→ Provided information:

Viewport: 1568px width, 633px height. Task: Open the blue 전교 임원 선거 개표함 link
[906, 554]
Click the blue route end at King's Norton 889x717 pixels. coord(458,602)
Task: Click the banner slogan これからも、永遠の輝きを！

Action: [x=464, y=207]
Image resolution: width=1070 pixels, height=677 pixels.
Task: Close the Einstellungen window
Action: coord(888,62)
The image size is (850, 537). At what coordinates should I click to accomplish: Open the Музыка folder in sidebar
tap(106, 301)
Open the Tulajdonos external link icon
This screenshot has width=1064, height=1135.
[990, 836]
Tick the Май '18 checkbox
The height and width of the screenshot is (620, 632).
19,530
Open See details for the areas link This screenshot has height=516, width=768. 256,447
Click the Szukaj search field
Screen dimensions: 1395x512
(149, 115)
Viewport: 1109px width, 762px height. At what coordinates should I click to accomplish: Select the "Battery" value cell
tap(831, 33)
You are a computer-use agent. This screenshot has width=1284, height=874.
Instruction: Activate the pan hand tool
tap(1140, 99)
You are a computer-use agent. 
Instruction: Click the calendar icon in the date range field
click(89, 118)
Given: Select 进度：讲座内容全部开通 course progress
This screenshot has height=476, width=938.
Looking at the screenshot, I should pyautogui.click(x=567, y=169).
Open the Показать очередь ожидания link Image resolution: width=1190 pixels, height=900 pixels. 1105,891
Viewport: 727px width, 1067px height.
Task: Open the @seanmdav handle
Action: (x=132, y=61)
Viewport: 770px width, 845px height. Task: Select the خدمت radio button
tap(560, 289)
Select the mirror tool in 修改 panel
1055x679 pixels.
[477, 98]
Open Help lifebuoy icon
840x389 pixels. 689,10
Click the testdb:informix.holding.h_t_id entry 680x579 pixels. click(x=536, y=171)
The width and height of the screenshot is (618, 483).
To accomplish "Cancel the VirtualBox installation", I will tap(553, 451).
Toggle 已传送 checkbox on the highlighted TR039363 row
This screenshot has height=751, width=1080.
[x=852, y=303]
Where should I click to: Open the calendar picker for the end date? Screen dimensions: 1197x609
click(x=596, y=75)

→ How to complete this task: Go through the records above. Copy each line in which the string "computer" appears.

→ Reply to the exercise:
You are a computer-use agent. This screenshot has width=1284, height=874.
You are a computer-use agent. 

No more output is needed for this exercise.